A introdurre il libro è stato Giovanni Teodoro, docente di Diritto Pubblico all’Università “La Sapienza” di Roma, che ha sottolineato come il pensiero sciasciano non risulti essenziale solo per la formulazione della questione meridionale, ma per l’intero Stato nazionale: «Solitamente l’età non è indice essenziale di competenza e capacità – ha affermato Teodoro – ma certamente gli 86 anni di Macaluso, portati e vissuti con tanta vitalità, sono sintomatici di un modo di fare politica che oggi si sta perdendo».

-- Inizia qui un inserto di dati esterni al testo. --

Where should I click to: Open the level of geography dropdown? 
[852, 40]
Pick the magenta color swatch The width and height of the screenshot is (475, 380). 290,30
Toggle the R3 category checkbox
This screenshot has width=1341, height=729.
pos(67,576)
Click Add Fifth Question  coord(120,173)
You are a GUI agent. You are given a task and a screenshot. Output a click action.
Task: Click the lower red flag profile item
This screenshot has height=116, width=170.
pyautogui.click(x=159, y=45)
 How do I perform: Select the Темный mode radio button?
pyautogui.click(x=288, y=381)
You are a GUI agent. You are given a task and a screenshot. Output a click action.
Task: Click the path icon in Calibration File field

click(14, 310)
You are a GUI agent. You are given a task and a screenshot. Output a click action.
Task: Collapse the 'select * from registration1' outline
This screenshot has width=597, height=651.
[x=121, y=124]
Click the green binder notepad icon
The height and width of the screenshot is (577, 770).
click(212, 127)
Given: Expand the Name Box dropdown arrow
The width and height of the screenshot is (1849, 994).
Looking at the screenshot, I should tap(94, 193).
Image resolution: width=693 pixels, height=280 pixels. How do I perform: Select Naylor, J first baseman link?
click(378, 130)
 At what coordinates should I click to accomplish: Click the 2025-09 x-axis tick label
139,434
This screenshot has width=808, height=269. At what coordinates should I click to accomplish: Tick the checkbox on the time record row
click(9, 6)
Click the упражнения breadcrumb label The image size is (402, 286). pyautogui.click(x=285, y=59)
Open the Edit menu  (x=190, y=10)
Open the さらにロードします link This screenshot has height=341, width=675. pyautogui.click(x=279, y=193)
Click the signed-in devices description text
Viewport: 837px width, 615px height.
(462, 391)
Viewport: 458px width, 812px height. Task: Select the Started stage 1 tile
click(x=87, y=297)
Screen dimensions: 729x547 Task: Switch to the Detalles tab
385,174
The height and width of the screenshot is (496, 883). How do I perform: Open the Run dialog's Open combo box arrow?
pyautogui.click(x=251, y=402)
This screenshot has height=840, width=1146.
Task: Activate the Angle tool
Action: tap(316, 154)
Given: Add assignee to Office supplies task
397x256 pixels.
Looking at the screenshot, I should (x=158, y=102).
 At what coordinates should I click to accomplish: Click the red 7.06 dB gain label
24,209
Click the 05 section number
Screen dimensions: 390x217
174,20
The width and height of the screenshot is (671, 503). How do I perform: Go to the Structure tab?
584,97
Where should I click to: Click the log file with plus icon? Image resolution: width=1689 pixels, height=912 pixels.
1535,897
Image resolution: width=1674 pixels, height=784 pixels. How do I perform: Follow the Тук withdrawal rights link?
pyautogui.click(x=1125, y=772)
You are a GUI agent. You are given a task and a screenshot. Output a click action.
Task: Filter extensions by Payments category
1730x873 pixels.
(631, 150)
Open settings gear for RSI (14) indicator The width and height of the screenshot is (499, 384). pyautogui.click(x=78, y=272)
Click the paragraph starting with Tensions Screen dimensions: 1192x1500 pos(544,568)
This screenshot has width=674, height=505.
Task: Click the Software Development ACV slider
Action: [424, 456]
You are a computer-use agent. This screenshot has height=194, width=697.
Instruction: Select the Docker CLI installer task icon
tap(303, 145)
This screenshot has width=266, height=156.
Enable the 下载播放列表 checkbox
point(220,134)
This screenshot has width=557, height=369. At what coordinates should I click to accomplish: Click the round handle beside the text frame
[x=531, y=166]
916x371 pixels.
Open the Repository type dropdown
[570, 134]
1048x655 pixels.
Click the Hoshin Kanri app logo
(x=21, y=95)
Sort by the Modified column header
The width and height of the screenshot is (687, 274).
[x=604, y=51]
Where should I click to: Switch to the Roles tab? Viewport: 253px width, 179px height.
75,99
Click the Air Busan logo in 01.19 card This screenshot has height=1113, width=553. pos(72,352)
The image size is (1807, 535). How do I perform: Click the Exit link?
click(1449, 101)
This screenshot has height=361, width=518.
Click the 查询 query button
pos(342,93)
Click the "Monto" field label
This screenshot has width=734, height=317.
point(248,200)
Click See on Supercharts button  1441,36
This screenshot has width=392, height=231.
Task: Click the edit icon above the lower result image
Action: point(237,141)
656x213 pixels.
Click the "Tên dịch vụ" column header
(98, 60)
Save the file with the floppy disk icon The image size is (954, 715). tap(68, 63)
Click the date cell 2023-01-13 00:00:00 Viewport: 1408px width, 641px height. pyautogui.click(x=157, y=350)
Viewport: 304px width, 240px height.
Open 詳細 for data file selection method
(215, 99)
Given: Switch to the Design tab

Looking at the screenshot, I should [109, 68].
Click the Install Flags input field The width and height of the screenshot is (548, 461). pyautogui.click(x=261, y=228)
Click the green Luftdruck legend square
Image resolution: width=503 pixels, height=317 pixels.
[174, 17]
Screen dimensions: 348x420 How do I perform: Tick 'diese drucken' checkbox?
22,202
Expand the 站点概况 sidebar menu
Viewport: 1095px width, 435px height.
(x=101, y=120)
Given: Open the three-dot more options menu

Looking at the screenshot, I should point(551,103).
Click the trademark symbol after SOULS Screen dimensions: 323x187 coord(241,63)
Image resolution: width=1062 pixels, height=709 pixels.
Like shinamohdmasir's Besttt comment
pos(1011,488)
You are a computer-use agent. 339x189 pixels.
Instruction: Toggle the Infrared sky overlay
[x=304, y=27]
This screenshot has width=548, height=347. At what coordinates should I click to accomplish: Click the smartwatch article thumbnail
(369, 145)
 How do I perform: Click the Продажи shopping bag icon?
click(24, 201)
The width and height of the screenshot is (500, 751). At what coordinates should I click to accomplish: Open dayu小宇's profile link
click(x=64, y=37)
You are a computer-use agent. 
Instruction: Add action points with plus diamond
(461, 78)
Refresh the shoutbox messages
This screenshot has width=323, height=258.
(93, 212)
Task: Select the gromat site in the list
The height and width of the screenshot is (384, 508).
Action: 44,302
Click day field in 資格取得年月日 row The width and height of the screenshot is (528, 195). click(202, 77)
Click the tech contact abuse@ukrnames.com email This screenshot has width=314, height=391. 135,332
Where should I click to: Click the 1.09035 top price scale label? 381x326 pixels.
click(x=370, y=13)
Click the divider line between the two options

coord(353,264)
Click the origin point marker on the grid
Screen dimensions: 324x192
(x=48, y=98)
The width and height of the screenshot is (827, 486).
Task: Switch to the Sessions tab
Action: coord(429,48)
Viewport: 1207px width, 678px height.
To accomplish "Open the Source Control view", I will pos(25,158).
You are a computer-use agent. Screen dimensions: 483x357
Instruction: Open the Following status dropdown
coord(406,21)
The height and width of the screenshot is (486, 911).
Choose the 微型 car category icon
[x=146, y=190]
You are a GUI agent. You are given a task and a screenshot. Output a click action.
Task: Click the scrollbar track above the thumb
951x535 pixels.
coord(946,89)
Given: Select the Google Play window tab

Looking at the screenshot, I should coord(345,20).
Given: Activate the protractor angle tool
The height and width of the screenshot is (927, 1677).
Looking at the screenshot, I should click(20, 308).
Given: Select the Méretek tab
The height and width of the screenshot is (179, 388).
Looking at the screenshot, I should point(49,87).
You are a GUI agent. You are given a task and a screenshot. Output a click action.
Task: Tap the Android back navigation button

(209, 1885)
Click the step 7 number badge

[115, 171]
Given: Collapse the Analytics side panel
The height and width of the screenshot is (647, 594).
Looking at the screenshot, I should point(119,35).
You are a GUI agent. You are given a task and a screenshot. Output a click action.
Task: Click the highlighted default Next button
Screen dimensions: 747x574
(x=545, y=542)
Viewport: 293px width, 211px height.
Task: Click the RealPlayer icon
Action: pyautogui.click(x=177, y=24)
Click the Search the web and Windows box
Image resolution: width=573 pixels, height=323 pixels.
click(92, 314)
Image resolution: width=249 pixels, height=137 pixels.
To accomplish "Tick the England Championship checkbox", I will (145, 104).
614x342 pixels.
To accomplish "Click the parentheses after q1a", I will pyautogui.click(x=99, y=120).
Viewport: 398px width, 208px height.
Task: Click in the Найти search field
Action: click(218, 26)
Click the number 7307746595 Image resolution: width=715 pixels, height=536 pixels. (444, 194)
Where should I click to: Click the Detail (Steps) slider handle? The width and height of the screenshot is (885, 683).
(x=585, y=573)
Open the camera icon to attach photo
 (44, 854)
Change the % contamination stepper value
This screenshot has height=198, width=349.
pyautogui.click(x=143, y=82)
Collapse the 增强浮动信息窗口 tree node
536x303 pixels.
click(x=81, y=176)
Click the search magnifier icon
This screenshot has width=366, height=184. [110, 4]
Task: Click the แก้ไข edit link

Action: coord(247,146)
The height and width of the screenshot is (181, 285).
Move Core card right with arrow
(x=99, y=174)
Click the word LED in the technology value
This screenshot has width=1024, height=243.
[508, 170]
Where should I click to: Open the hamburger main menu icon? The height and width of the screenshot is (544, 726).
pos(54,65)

«Ai giovani di oggi Leonardo Sciascia può dire qualcosa?». Questo il quesito con cui ha aperto il proprio intervento Emanuele Macaluso, fornendo poi la propria personale risposta: «Può dire molto ai giovani nel momento in cui affrontano il loro avvenire nella Sicilia, ma anche nell’Italia e nel mondo di oggi. Leonardo Sciascia è ancora oggi urgentemente attuale – ha continuato Macaluso – perché l’impianto di tutti i suoi scritti e del suo pensiero può essere riassunto nella battaglia strenua per la giustizia e per la verità. È di questo che hanno bisogno oggi i giovani».
Tra gli argomenti più intensi che sono stati affrontati la «potenza terribile del potere»: «Sciascia individua ovunque il potere si annida e lo analizza – continua Macaluso – il potere della mafia, dello Stato, dei magistrati, ma anche dell’antimafia e dell’antiterrorismo. O anche il potere della scienza, con l’analisi della scomparsa di Maiorana».
Lo sguardo lucido e impietoso di Macaluso si sposta poi sulla lettura e sul racconto delle vicende storiche attraverso la rievocazione dei capolavori sciasciani, da “Il giorno della civetta” a “Todo modo”: «In molti hanno accusato Sciascia di dipingere uno Stato impotente contro la mafia. Ma lo Stato in quegli anni era impotente, 36 sono stati i dirigenti sindacali uccisi e nessuno ancora oggi è stato condannato. La mafia non è un foruncolo che si taglia con l’azione della polizia, che ci deve essere. Ma il problema riguarda la cultura e la formazione dei cittadini. E Sciascia, già nel Sessanta, diceva: per combattere le mafie andate nelle banche».
Il rigore effettivo e quello presunto delle leggi italiane sono poi al vaglio dell’ex direttore dell’Unità, che si è scagliato contro «la debolezza delle leggi, che quando non sono adeguate sono “forzate”, in modo che anche i cittadini pensino che si può fare, creandosi ciascuno delle leggi per sé». Il racconto si colora poi di ricordi personali, parlando a ruota libera dei rapporti complicati tra Sciascia e il partito comunista, della sua verve e della sua estrema autonomia di pensiero, le sue dimissioni da parlamentare dopo gli accordi tra il partito comunista e la Democrazia Cristiana. Una carrellata che investe in pieno passato, presente e futuro, accompagnata da sprazzi di saggia e lucida esperienza di un uomo che tanto ha vissuto e tanto ha da trasmettere ai giovani.